I awoke this morning thinking about the cool vibe we had onstage for the worship set in church yesterday. I was playing electric and–alongside the normal drums, bass and keys–we added a banjo and a mandolin to compliment the worship leader’s acoustic guitar.
It’s great to work with twenty-somethings because I (a fifty-something) get to crawl into the heads of young musicians to lean how they view the musical world. The cool thing is, there is a back-to-tradition musical trend these days that is very refreshing. The inspiration for the instrumentation yesterday were the Avett Brothers. The musical twist on the normal worship song set was very inspiring for us musicians, and hopefully for the congregation.
With the digital world we are living in, there are advantages and disadvantages. One disadvantage is it’s easy to duplicate real musical instruments through digital sampling ( a great tool in the right hands). The results of creating a digital facsimile of an analog instrument helps various, somewhat unattainable, musical flavors to be instantly available to the the song creator. He or she can roll through a virtual smorgasbord of sounds to access a bagpipe or a penny whistle for a Celtic-styled song, for instance, all triggered through a midi keyboard. Another disadvantage: just anyone can set-up a recording studio these days in one’s bedroom with a computer. The digital opportunities we are blessed with, though, are no substitute for real musicians playing real instruments, and skilled music-makers creating recordings with old-school discipline.
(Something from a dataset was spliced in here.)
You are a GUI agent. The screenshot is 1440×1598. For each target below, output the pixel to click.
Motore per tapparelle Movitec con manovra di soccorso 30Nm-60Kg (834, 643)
The actual Hammond organ with a Leslie 145 rotating speaker, mic’d in stereo, really created a warm bed for the acoustic instruments to lay in yesterday. The drummer was keen to play with brushes and blasticks to create a rolling rhythm without dominating and overpowering the dynamics. I played my Les Paul with a bit of tremolo and little distortion to add to the low-key vibe. The musical instincts of each musician helped the arrangements to ebb and flow. The knowledge of when to play and when not to play was evident amongst everyone Sunday. The total effect of sensitive, skilled players and singers was, far and away, superior to what any novice may attempt to duplicate with scads of virtual sounds and unlimited tracks at their disposal.
Great music is created by great musicians and singers–and it’s usually advantageous to have those musicians playing together, looking at each other in the same space. For that, there is no substitute. I look forward to many more of these experiences in the future.